Genesis 13; Mark 4: 21 – end
Saturday is usually my day off, and my garden is where I most like to spend it. It’s a quiet kingdom where I can ponder on my own or become completely absorbed in some gardening task. Most Saturday mornings at the moment, as long as it isn’t raining, I go out there fairly soon after I’ve got up and survey the havoc that’s been caused by a week of sunshine, rain and growth. At this time of year it’s astonishing how fast everything grows and how quickly the different plants bloom and die.
As I was pulling up dead forget-me-nots yesterday I was also reflecting on how miraculous it seems that they seed themselves so easily and turn up in in drifts of blue around the garden every year without my doing very much at all to encourage them. In our reading this evening from Mark’s Gospel, Jesus uses two pictures about growing plants to talk about the kingdom of God.
The Kingdom of God has always seemed to me to be a concept which is hard to pin down. Every time we say the Lord’s Prayer we pray “thy kingdom come”, asking that God’s rule would come on earth. Then to end our prayer we say “For thine is the kingdom, the power and the glory” acknowledging that God already reigns, already has the ultimate power. This kingdom, it seems is both ‘not yet’ and at the same time something which already belongs to God. So I thought we would look at the horticultural images in these verses. What do they have to tell us about the kingdom of God?
First, the parable of the growing seed. This tells us that the kingdom of God is rather like my forget-me-not seeds. Someone scatters seed on the ground, as I do, of course, more or less accidentally when I’m weeding – but that’s the end of the work. The seed sprouts and grows by itself without any help, finally producing a full head of grain when it is ready for harvest. The work is hidden and the work is God’s. Our part is only to plant the seed. We can’t make it grow or control what happens. We don’t need to do any more and we cannot expect to understand how the growth happens. Ultimately it’s God who is in control, however much we may like to think we have it all sorted into objectives in our Mission Action Plan.

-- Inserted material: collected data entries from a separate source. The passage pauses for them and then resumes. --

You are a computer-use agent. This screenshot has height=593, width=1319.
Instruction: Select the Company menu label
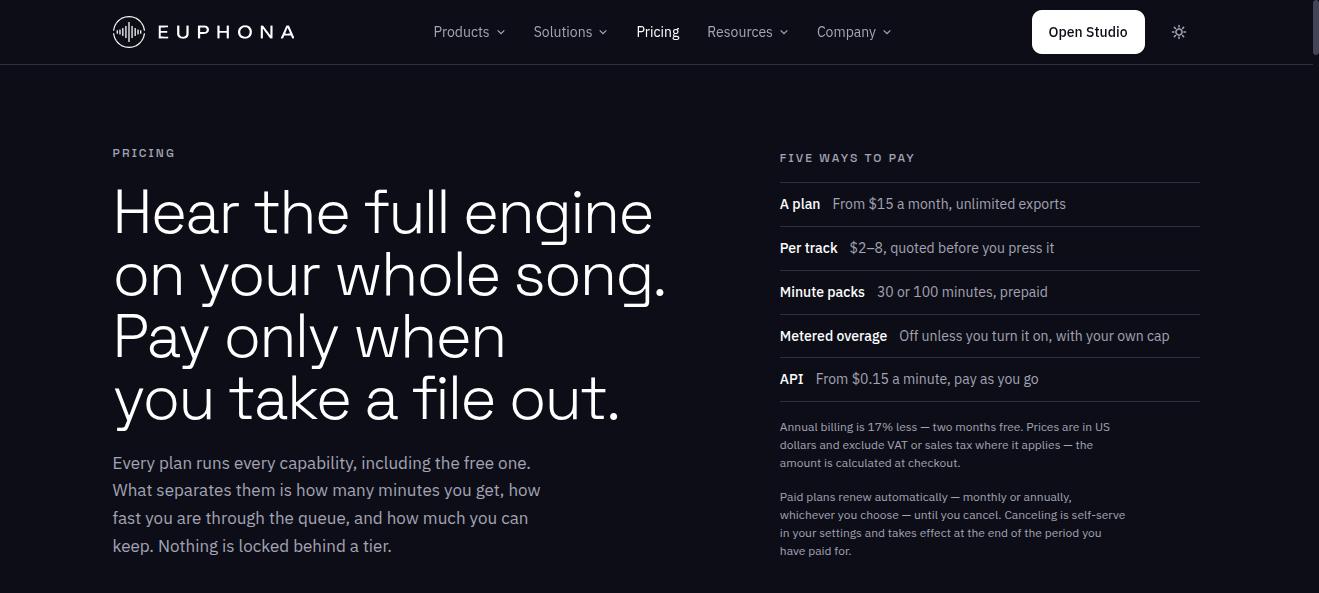pos(846,32)
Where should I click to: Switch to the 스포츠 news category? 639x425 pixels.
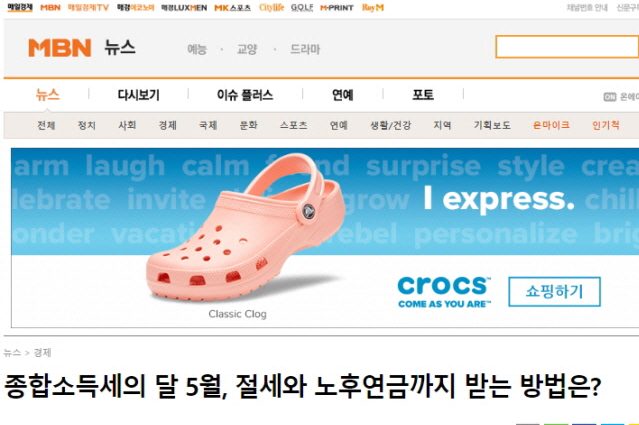(x=293, y=125)
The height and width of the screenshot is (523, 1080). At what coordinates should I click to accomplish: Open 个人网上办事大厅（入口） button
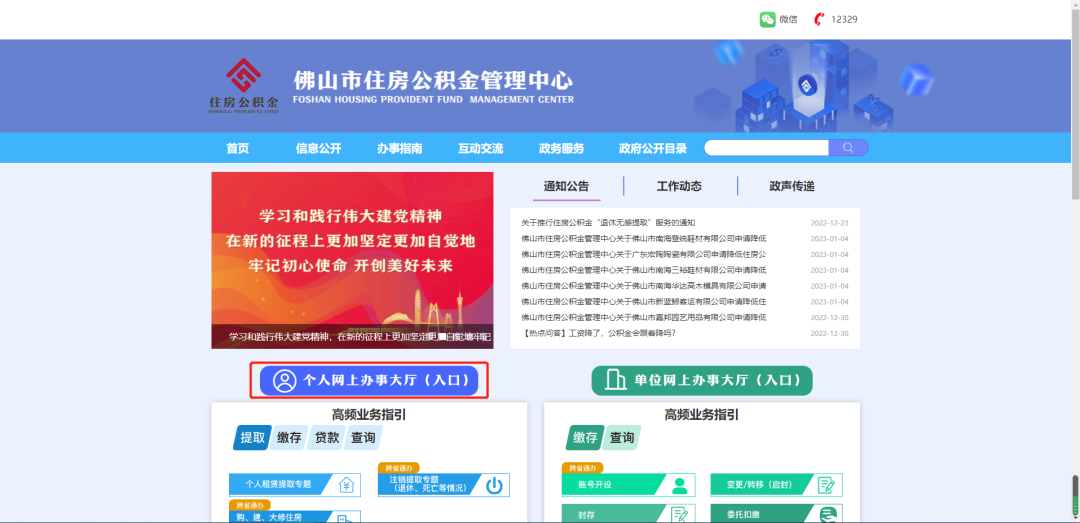tap(368, 380)
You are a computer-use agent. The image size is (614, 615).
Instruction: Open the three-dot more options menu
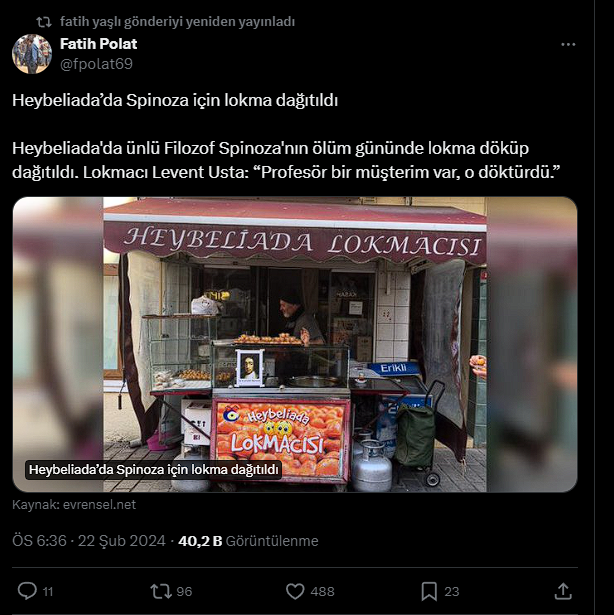568,45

This hidden growth reflects one of the themes of Mark’s Gospel; that of secrecy. The disciples, and those on the receiving end of Jesus’ healing miracles are often told to keep quiet and not to tell about what has happened. There is a time for secrecy and there will be a time for declaring openly the message about Jesus and the kingdom of God. But for now Jesus speaks in parables which some understand and some do not, and which he explains in full only to his disciples.
For now, we too often experience the kingdom of God as secret, hidden, something perhaps fleetingly grasped. And yet, Jesus says there will come a time, perhaps at the end of the world, when it will be obvious to all.

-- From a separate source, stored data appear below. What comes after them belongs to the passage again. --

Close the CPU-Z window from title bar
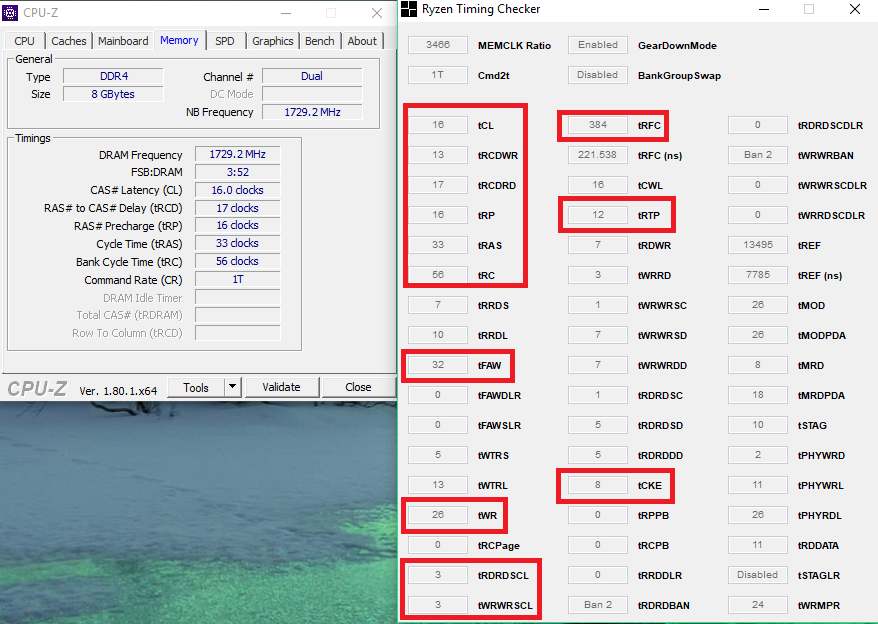This screenshot has width=878, height=624. coord(376,13)
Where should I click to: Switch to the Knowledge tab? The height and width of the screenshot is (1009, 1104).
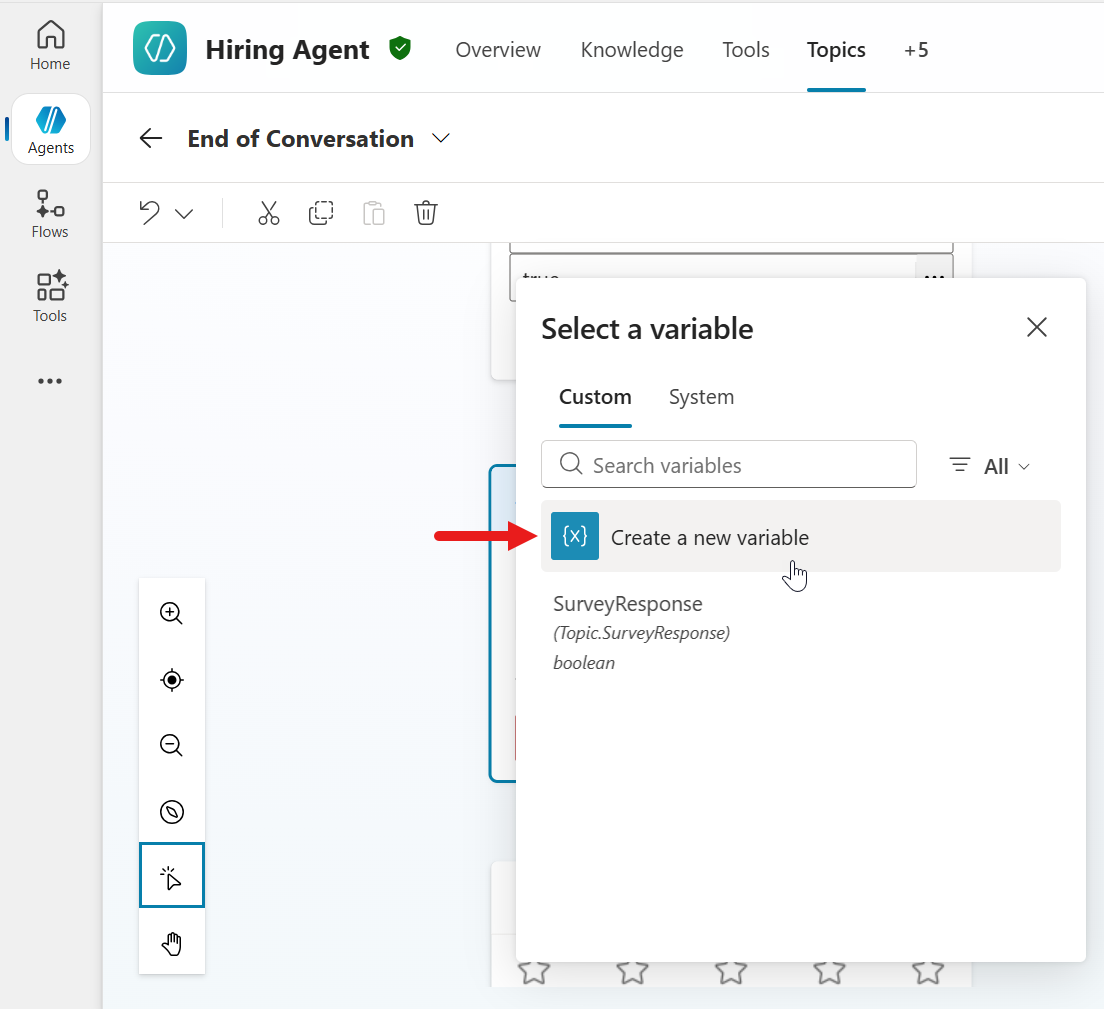[x=631, y=49]
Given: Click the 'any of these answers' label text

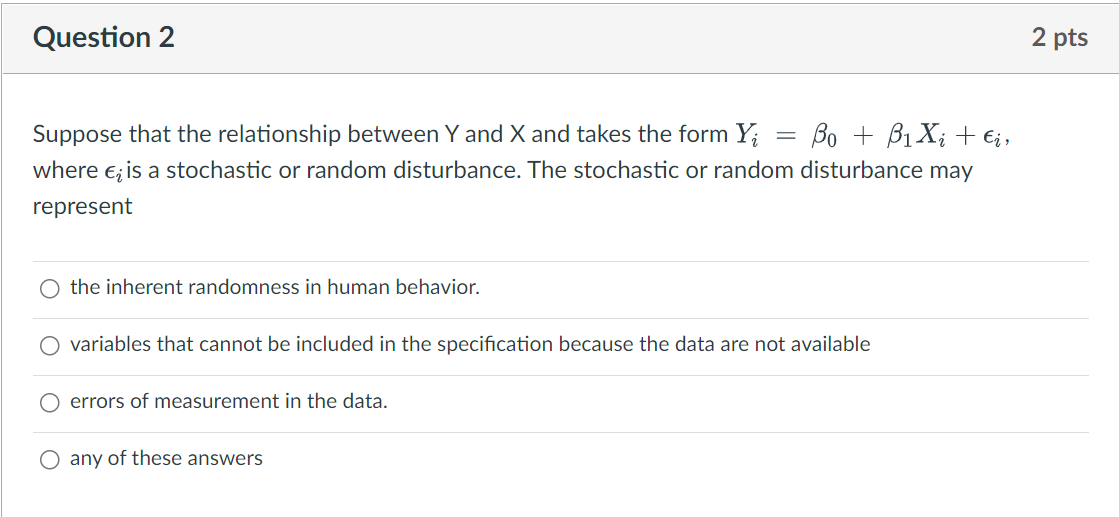Looking at the screenshot, I should click(166, 459).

Our second horticultural picture is the mustard seed. One of the smallest seeds, and yet one which grows into a many-branched shrub. This suggests two things to me – Mustard seeds are annuals; they have to be replanted from seed every year. So the kingdom of God needs constant re-sowing. It isn’t any good thinking that we are a big thriving church and that we can now just sit back and rest on our laurels, expecting that growth will continue. We have to keep on preparing the ground, keep on planting the seeds. And we need to work out what that means we have to do now, which won’t be the same as we did twenty years ago – or even last year. We can never become complacent. Secondly, with a mustard seed in mind what may look small to begin with can have very significant results. Think of that small band of disciples, and the milli ons who call themselves Christians now.
Jesus gives us these pictures of the kingdom in order to encourage us. The kingdom is real, it is among us, and yet at the same time still to come; growth is happening just as surely as our gardens grow. Our part is to keep on faithfully sowing the seed, doing what God has called us to do, as our Queen has so wonderfully done. And then to trust God for the growth. And now and again we may be granted moments when we suddenly catch a glimpse of the Kingdom. And know that this is all that really matters.
I’d like to close by reading a well-known poem by R S Thomas, which encapsulates this for me.
The Bright Field – R S Thomas
I have seen the sun break through
to illuminate a small field
for a while, and gone my way
and forgotten it. But that was the
pearl of great price, the one field that had
treasure in it. I realise now
that I must give all that I have
to possess it. Life is not hurrying
on to a receding future, nor hankering after
an imagined past. It is the turning
aside like Moses to the miracle
of the lit bush, to a brightness
that seemed as transitory as your youth
once, but is the eternity that awaits you.